[Work order]
Both ends included, set down the lines from the line containing "Screen dimensions: 600x466" through the last line of the records below, without pictures.

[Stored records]
┌──

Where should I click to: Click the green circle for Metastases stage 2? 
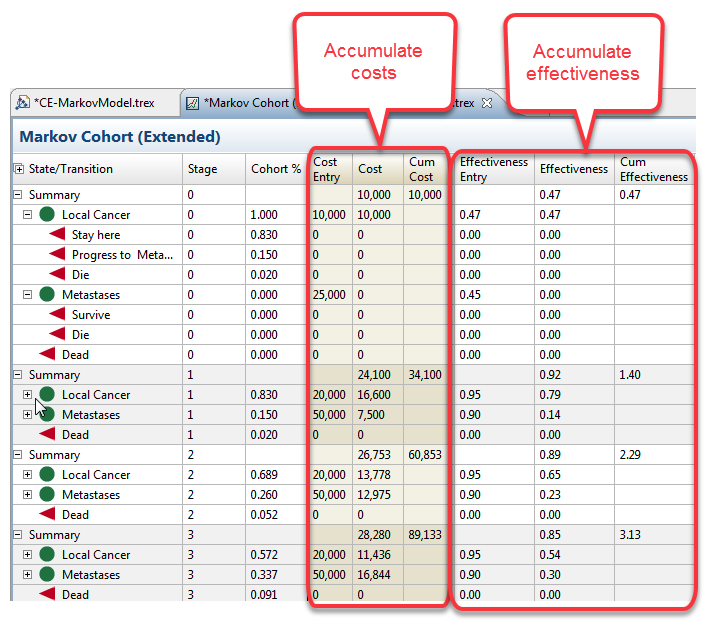(x=47, y=495)
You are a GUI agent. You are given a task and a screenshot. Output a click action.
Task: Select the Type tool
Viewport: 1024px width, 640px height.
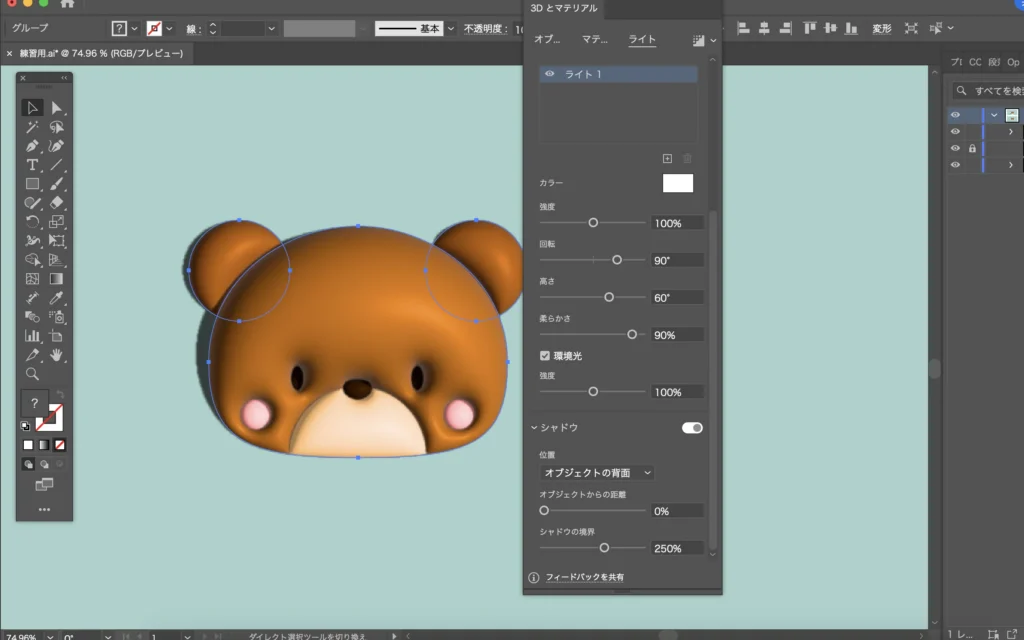pyautogui.click(x=32, y=165)
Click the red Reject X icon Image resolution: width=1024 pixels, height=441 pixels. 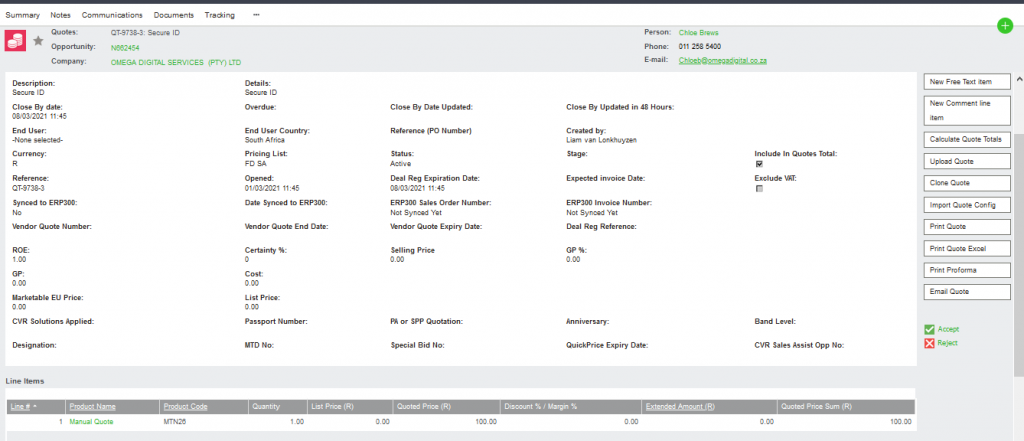pyautogui.click(x=929, y=343)
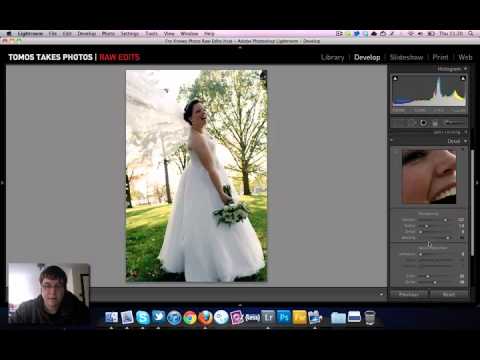
Task: Click the detail preview face thumbnail
Action: click(x=429, y=177)
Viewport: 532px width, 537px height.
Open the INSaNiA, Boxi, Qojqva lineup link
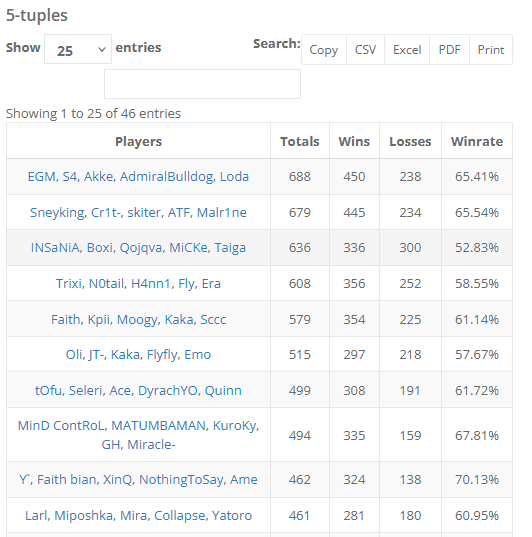[138, 248]
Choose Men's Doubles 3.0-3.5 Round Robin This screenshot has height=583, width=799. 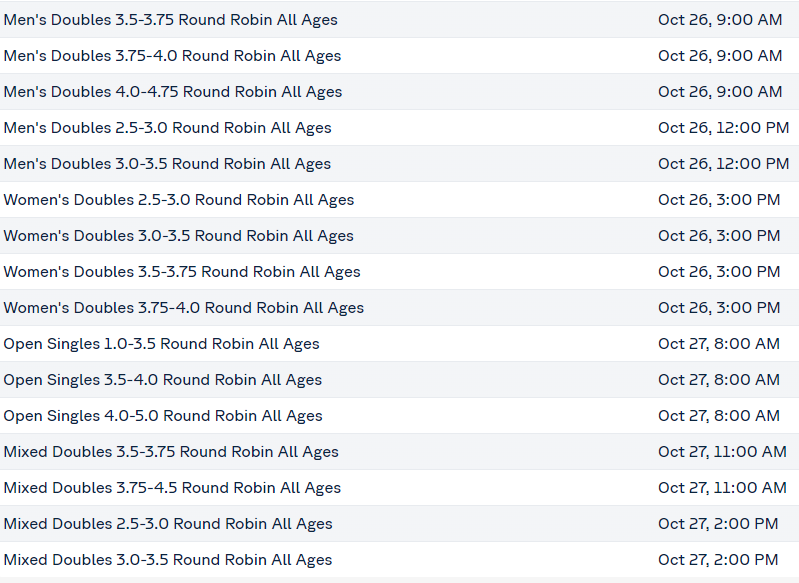(167, 164)
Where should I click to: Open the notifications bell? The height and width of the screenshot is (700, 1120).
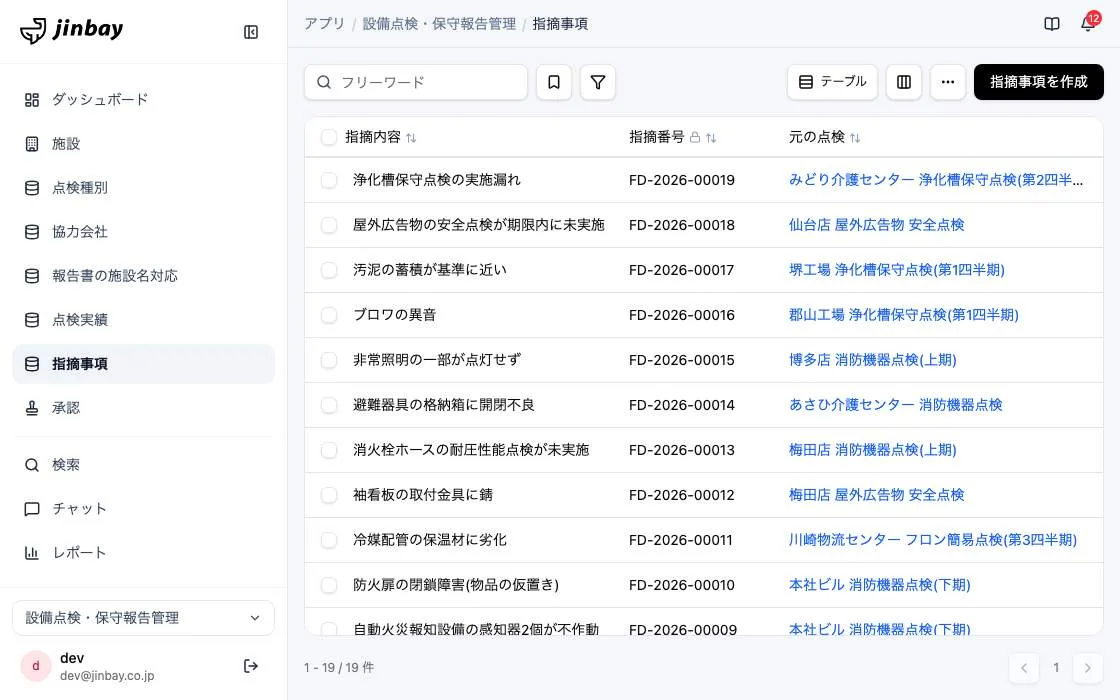coord(1088,24)
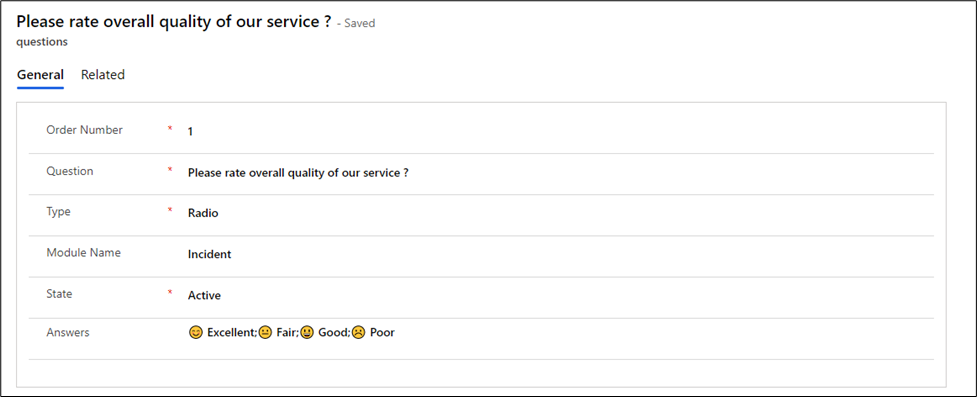977x397 pixels.
Task: Click the Answers field label
Action: [68, 333]
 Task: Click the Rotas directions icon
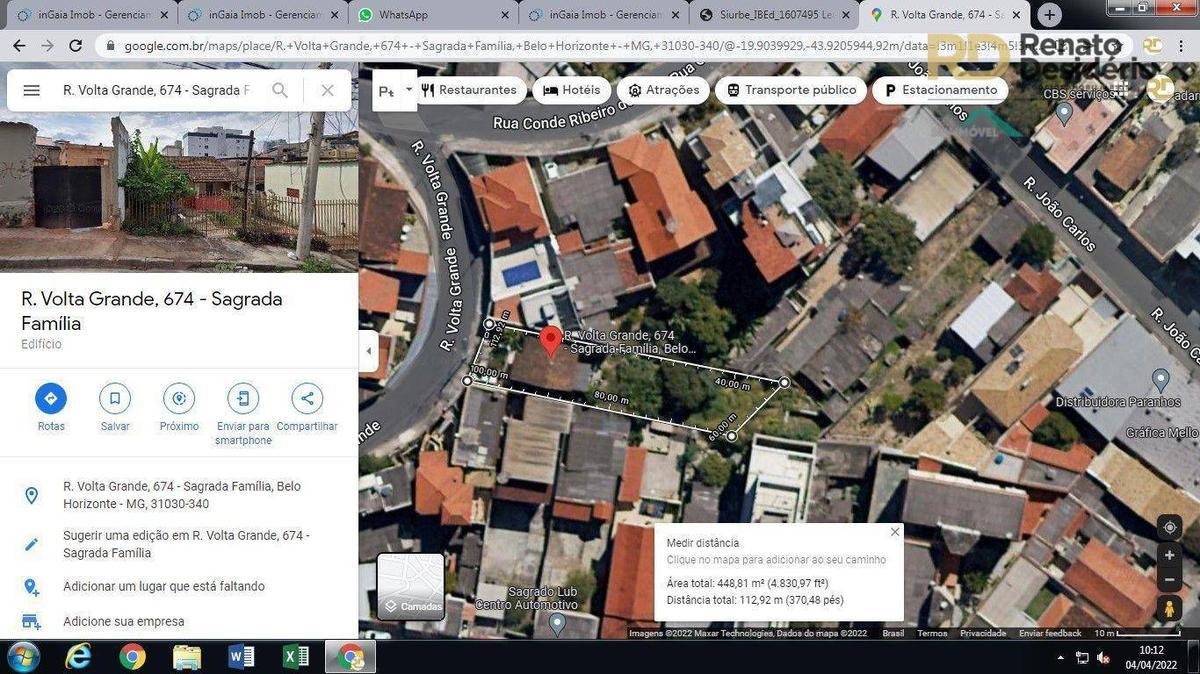(x=51, y=399)
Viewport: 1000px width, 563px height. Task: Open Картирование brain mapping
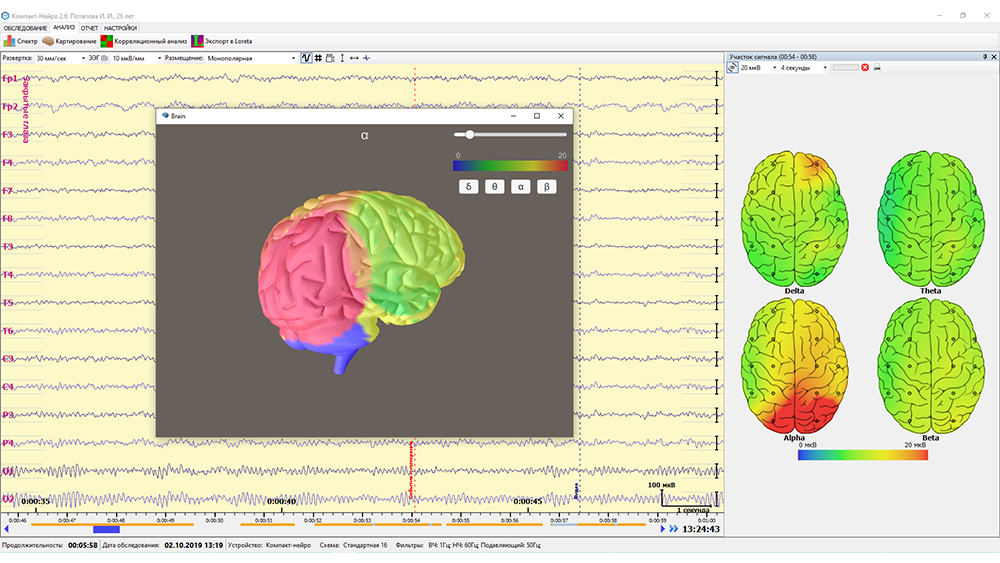69,41
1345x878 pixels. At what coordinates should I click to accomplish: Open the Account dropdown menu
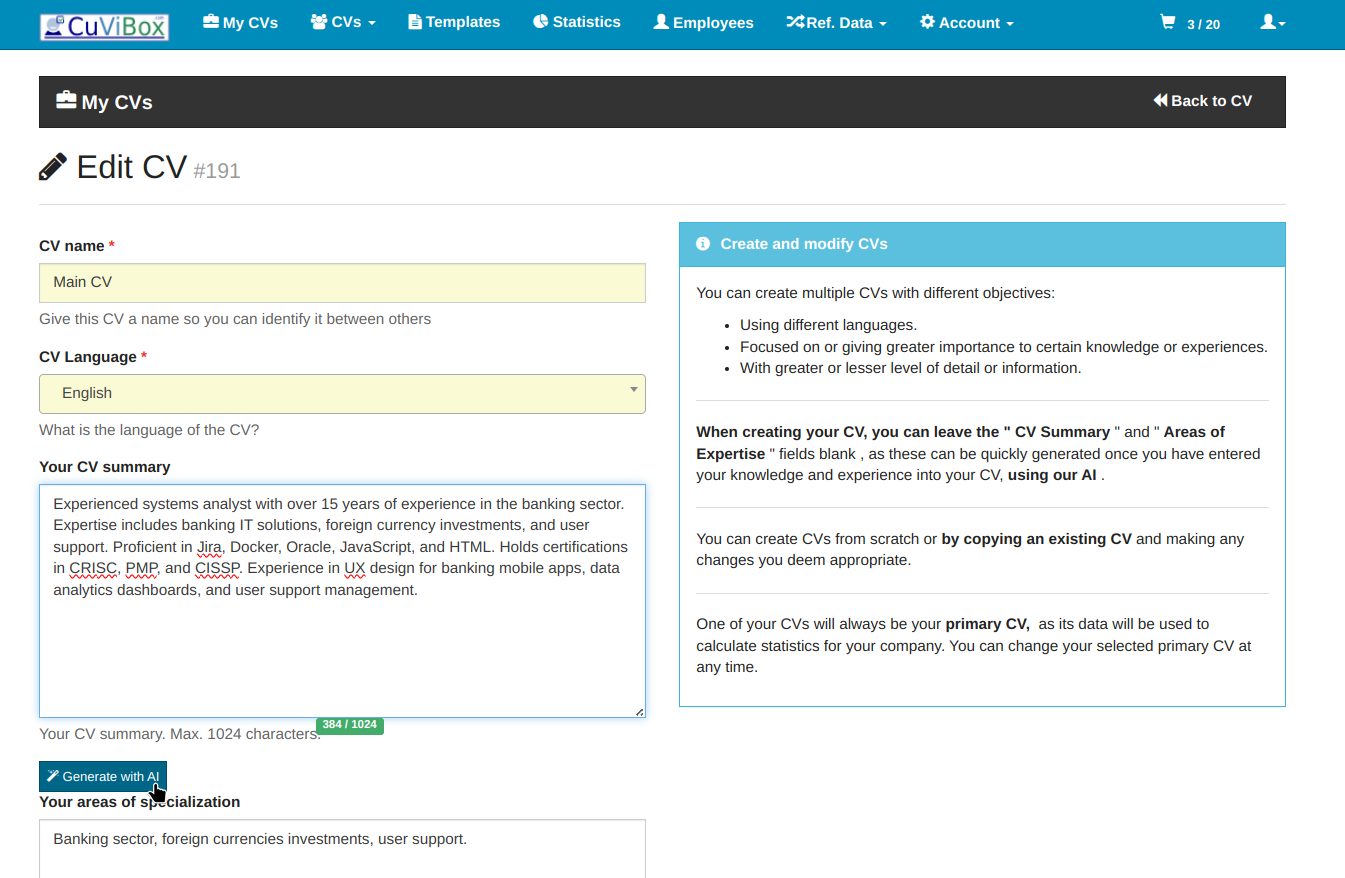966,22
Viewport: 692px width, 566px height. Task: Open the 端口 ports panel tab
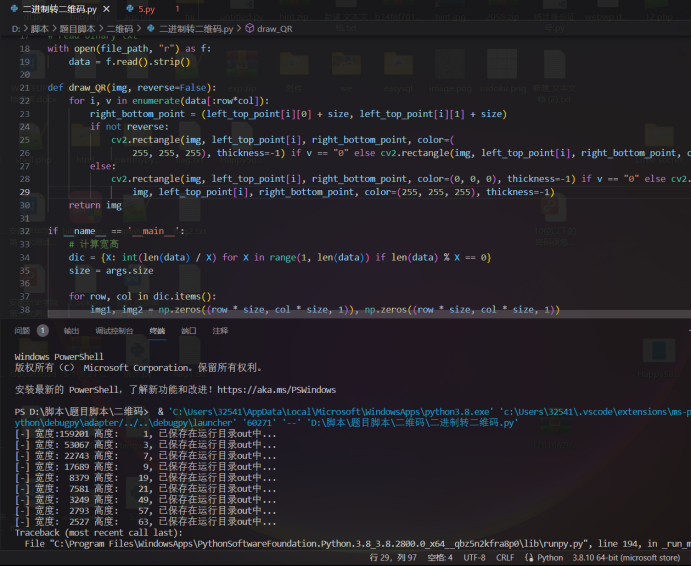pos(188,330)
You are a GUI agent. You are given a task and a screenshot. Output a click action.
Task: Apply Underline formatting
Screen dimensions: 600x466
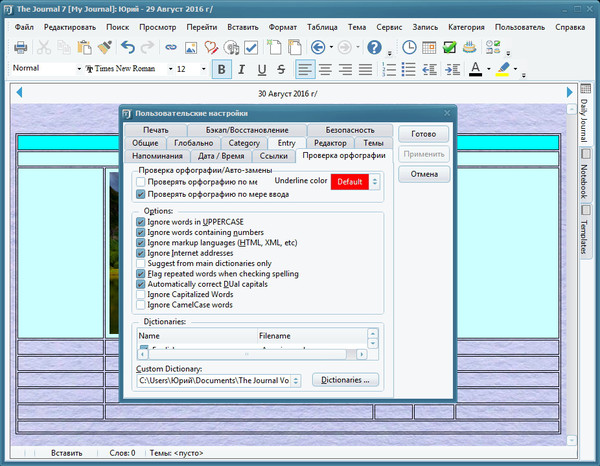tap(261, 69)
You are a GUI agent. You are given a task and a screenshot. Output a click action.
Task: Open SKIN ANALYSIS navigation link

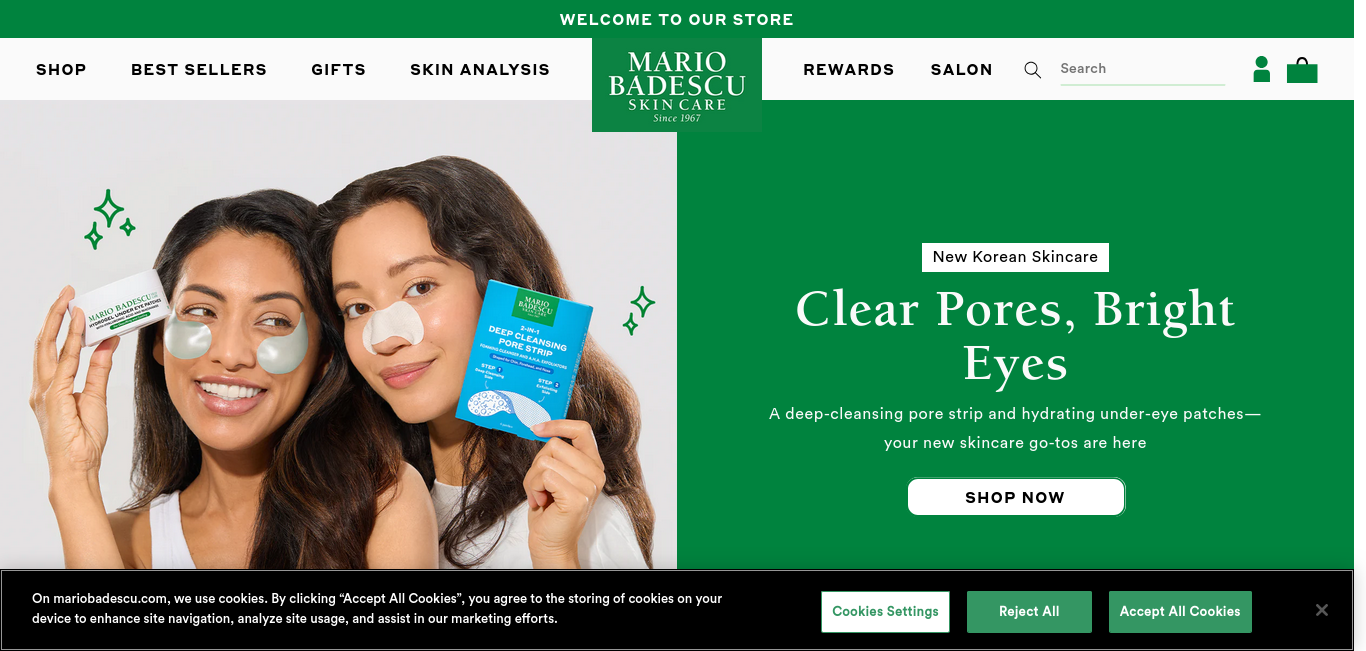point(480,69)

└──

[Exercise output]
Screen dimensions: 600x466
tap(261, 69)
You are a GUI agent. You are given a task and a screenshot. Output a click action.
Task: Open SKIN ANALYSIS navigation link

point(480,69)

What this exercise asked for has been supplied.